Mais uma vez, eu agradeço a presença aqui de tantas mulheres, que estamos acompanhamos o debate, como educadoras, psicólogas, pessoas envolvidas diretamente na existência das crianças brasileiras e na sua educação, com a preocupação com todas elas, esperando que, um dia, essa presença possa ser de 50% para que possam estar também os pais e os profissionais homens da saúde e educação, preocupados com essa questão e com todas as questões que dizem respeito à educação dos brasileiros e brasileiras. Agradeço a todos vocês.

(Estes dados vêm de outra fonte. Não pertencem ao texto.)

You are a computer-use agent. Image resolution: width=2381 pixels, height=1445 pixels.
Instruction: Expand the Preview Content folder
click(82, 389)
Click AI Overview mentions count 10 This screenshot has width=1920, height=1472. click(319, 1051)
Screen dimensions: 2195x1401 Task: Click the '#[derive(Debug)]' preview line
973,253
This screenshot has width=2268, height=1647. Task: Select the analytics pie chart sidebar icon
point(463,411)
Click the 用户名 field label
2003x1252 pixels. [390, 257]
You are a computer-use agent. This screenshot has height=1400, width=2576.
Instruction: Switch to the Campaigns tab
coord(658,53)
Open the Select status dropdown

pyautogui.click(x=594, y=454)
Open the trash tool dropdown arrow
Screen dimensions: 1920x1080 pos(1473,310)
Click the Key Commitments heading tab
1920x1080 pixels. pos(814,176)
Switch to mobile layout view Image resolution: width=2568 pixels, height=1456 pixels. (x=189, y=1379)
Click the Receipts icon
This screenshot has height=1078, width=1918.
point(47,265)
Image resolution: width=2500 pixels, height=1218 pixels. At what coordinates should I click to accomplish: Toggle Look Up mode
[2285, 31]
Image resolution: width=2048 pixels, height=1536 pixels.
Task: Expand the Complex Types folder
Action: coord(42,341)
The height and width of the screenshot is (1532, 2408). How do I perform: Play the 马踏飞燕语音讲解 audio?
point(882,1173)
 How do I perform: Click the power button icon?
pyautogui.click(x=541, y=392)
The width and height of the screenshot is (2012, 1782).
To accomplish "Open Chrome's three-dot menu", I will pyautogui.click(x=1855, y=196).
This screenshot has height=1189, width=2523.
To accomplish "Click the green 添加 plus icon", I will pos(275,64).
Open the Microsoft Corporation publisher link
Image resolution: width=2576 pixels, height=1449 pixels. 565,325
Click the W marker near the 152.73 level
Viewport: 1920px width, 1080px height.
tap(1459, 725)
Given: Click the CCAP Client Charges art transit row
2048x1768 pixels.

Neste encerramento, tenho que cumprir as formalidades da Comissão. Por isso, comunico que, amanhã, quinta-feira, às 14h, será realizada a quarta audiência pública de um ciclo de quatro, portanto a última, destinada a debater as alternativas para o financiamento da educação básica no Brasil, com o subtema "A construção do Sistema Nacional de Educação articulado em regime de colaboração: como fazer", em atendimento aos Requerimentos nº 7 e 127, de 2015, da Comissão de Educação, de autoria da Senadora Fátima Bezerra, com a presença dos convidados já definidos nesses requerimentos.
Agradeço, de maneira especial, a participação do Senador José Medeiros e da Senadora Ângela Portela, que puderam contribuir também com a direção desta Mesa. E agradeço a todos os outros que estiveram aqui presentes, inclusive o Presidente da Comissão de Assuntos Sociais, que é parte da audiência, o Senador Lobão.
Antes de encerrar, registro a presença da Profª Jaqueline Wendland, da Universidade de Paris, brasileira, gaúcha, há 25 anos professora naquele país; da Drª Laurista Corrêa e de Lisle Lucena, organizadoras do evento da 8ª Semana da Primeira Infância. Temos prazer em tê-las aqui entre nós. Acho que a Profª Jaqueline já esteve aqui em outra reunião em que eu também presidia discutindo a primeira infância há dois anos - a minha memória ainda está possível de lembrar.
Nada mais havendo a tratar, declaro encerrada a presente reunião.
Muito obrigada.
(Iniciada às 10 horas e 11 minutos, a reunião é encerrada às 12 horas e 29 minutos.)